Count how many lines in the records contain the string "Select". Reply with the number alone.

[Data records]
>> begin

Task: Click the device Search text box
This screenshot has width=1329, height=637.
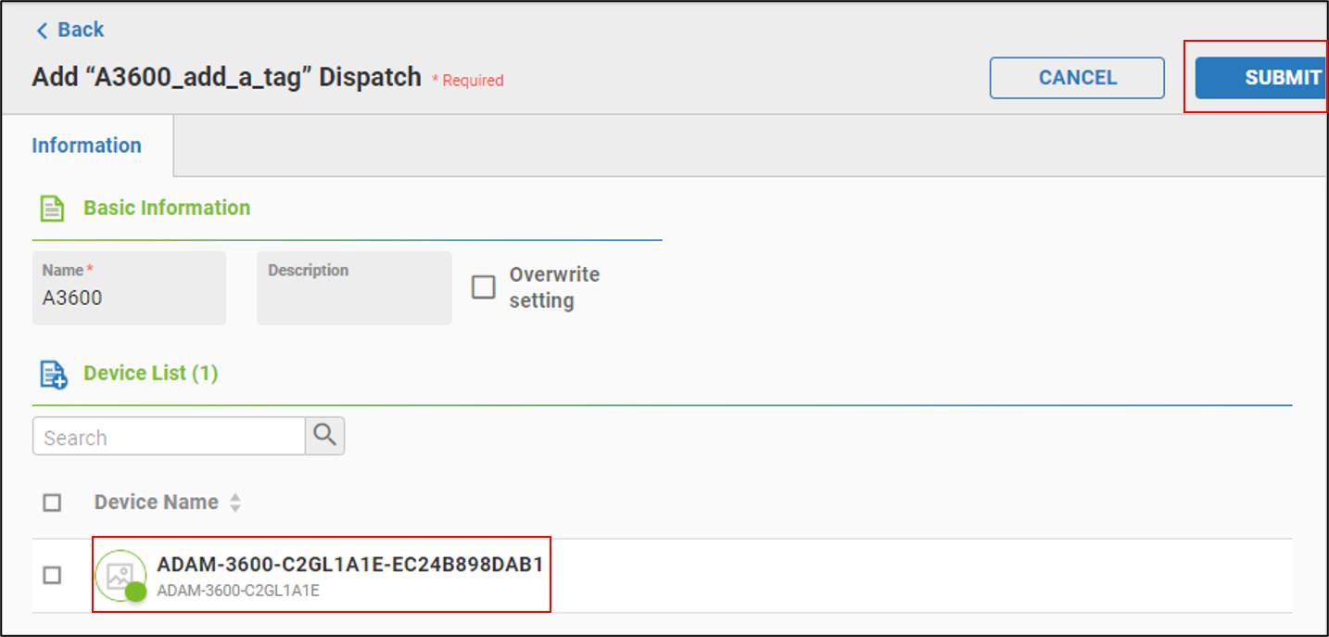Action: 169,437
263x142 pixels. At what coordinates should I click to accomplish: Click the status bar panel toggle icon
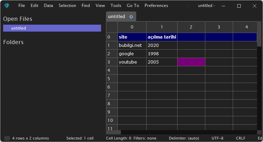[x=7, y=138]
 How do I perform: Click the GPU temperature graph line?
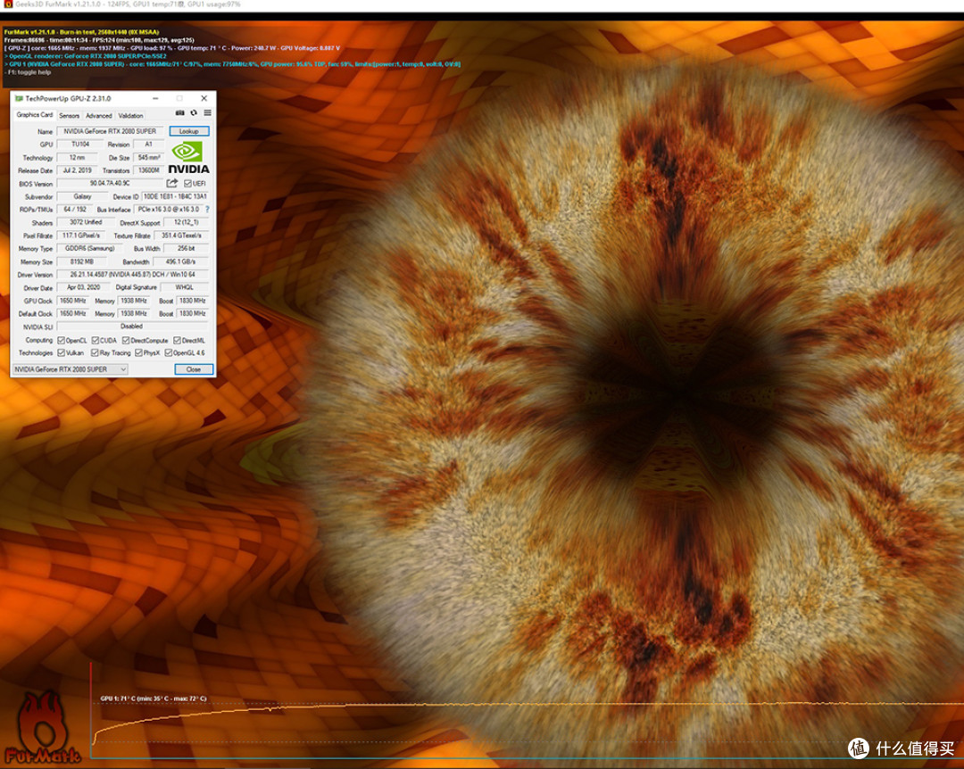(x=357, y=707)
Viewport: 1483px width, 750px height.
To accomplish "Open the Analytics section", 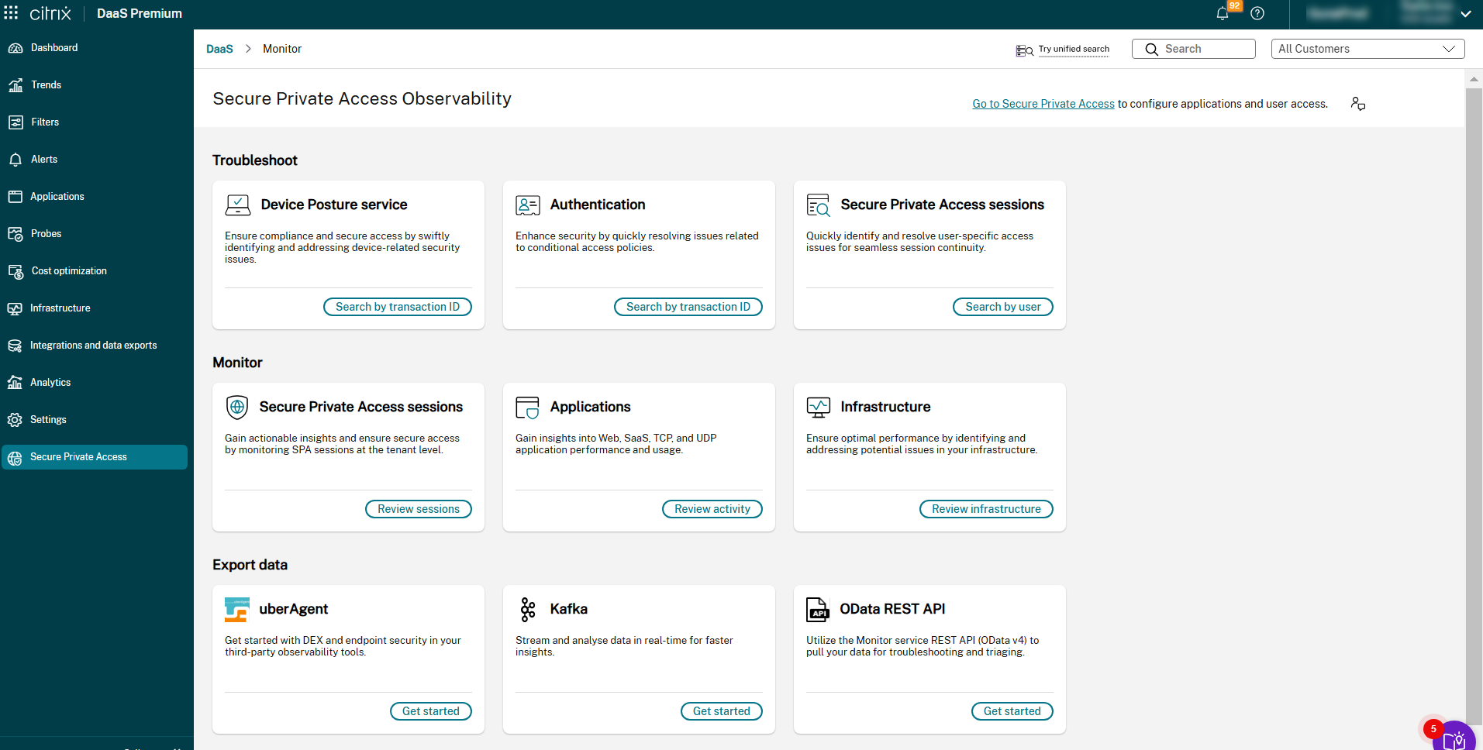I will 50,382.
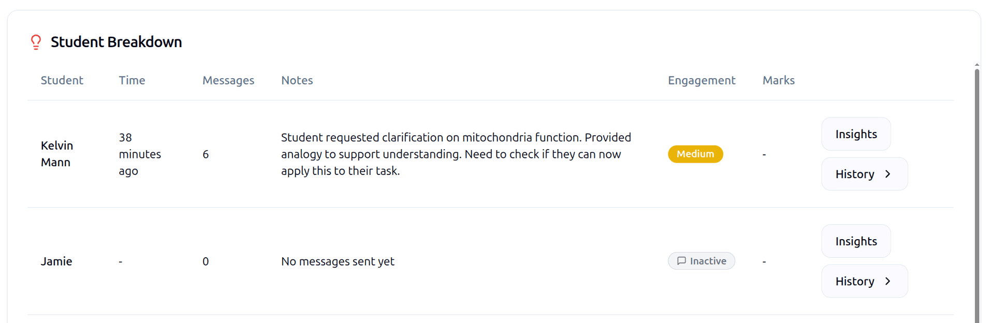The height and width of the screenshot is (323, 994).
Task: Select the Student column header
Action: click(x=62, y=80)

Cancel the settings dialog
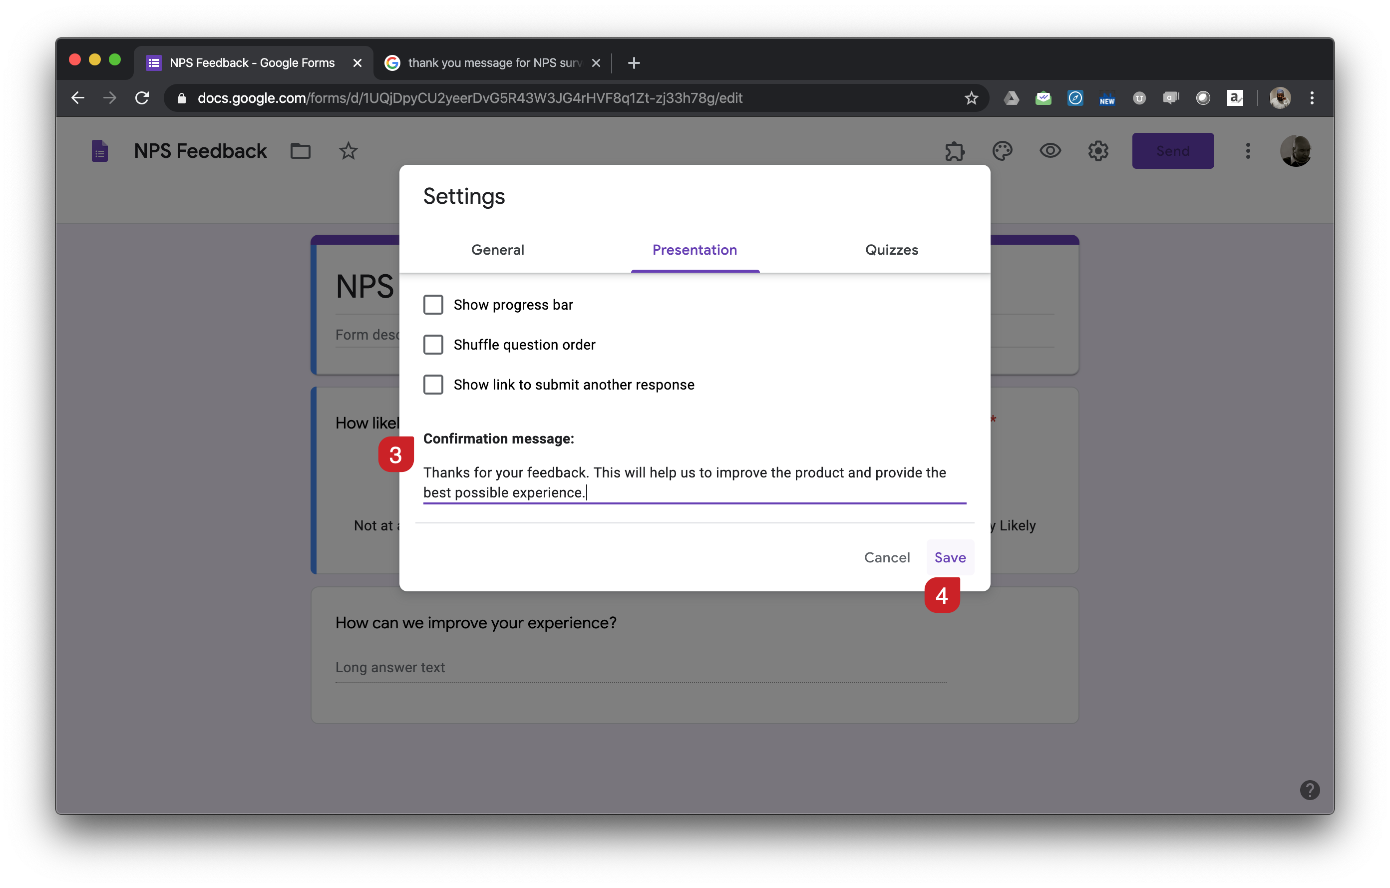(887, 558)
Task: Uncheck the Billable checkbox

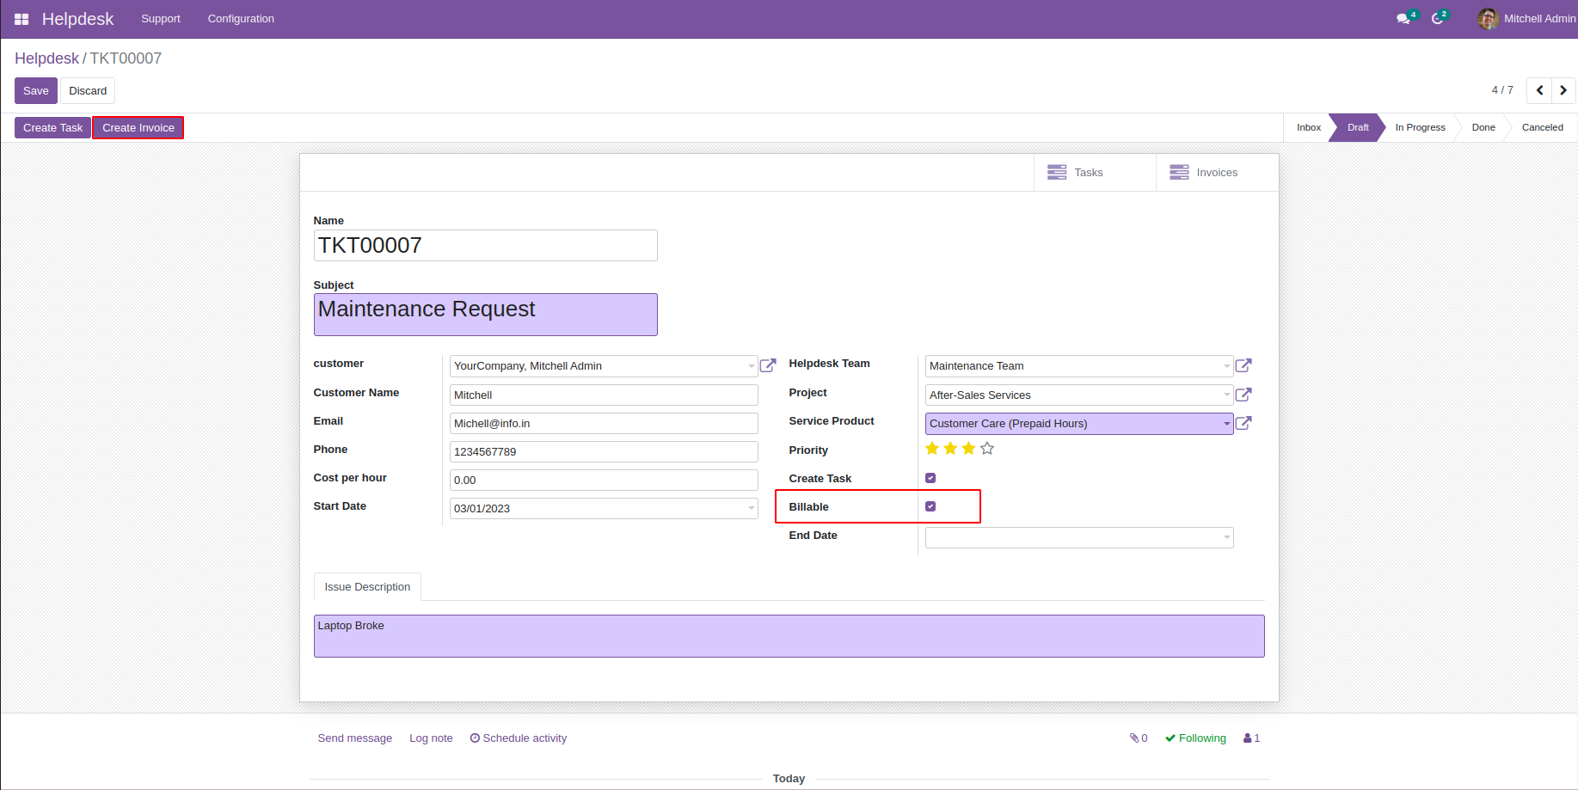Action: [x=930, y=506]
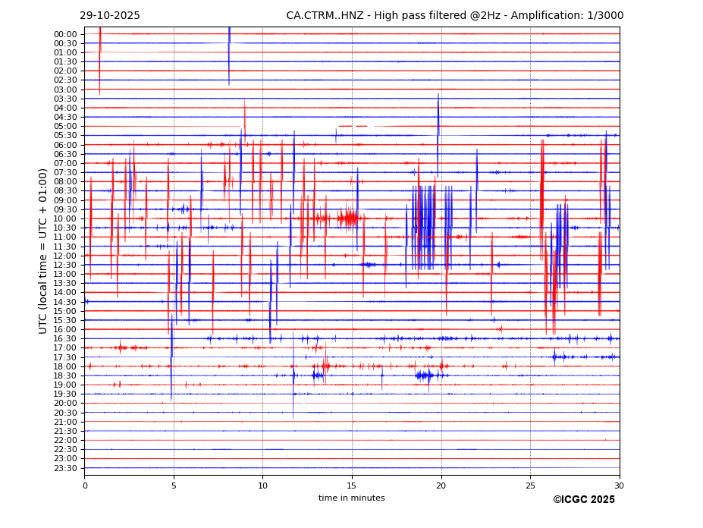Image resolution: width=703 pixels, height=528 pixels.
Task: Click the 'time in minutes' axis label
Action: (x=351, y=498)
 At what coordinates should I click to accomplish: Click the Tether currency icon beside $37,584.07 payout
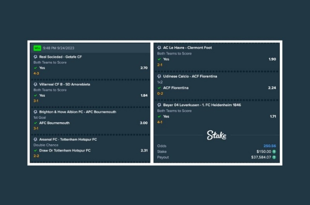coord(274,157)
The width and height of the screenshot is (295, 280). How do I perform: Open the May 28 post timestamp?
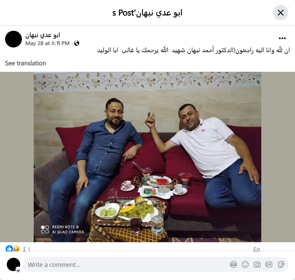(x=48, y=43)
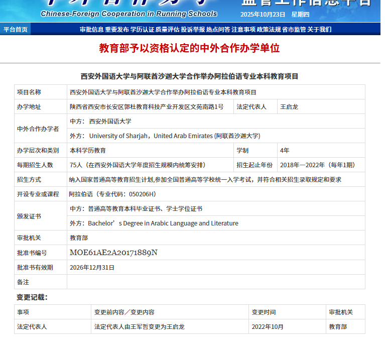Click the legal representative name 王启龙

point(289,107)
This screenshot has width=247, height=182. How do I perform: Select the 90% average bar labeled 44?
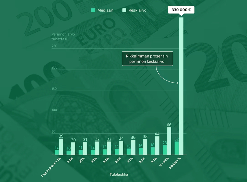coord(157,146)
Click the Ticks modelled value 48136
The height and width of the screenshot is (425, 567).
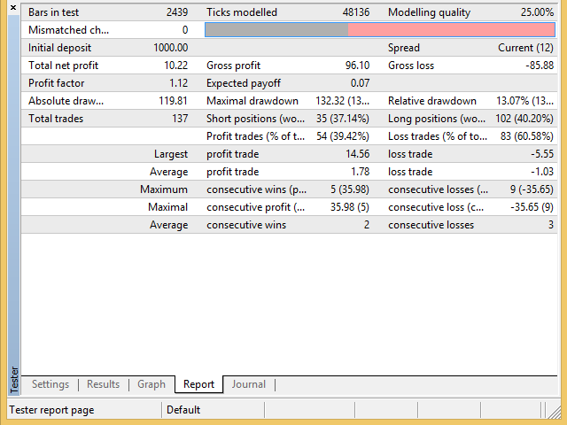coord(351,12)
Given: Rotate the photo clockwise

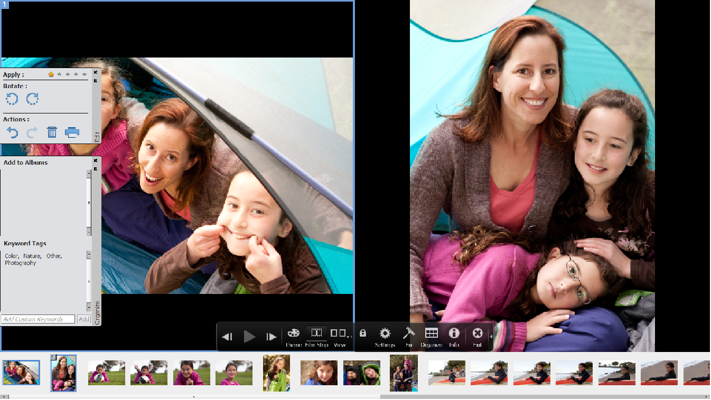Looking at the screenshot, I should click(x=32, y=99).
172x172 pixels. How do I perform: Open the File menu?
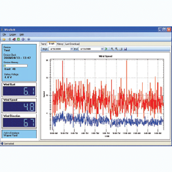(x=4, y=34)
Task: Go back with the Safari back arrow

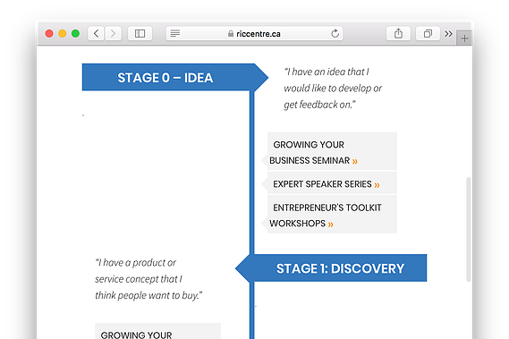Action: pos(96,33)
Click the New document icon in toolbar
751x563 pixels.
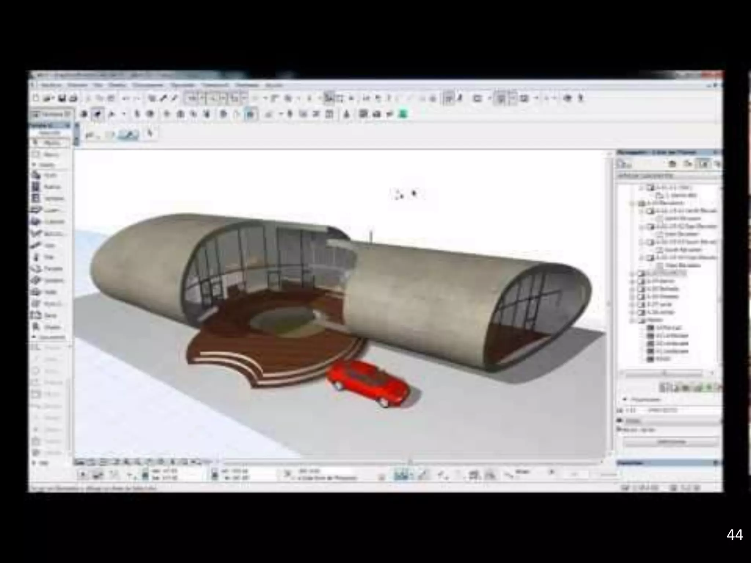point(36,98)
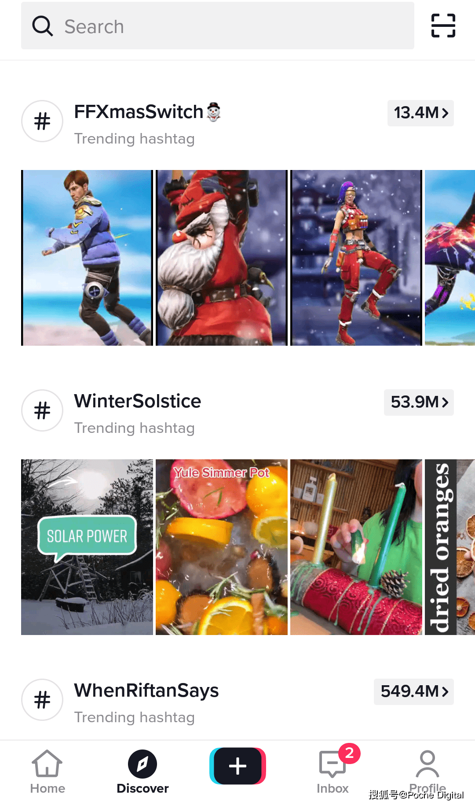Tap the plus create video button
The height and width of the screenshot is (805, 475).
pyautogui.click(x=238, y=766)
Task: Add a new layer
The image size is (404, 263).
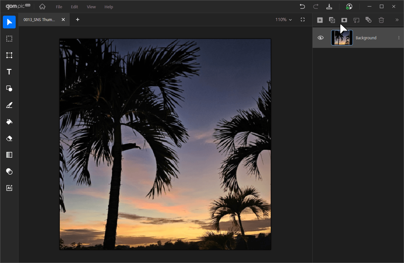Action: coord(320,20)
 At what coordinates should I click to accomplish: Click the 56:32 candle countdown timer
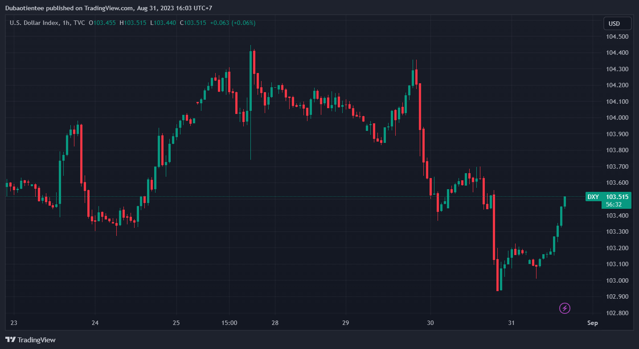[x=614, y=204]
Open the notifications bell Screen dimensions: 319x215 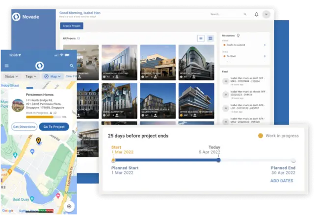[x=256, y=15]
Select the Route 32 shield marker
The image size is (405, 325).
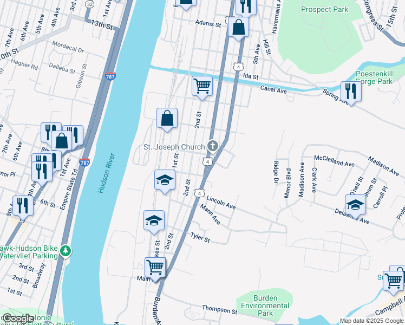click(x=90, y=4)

>> end

[THE SOLUTION] 3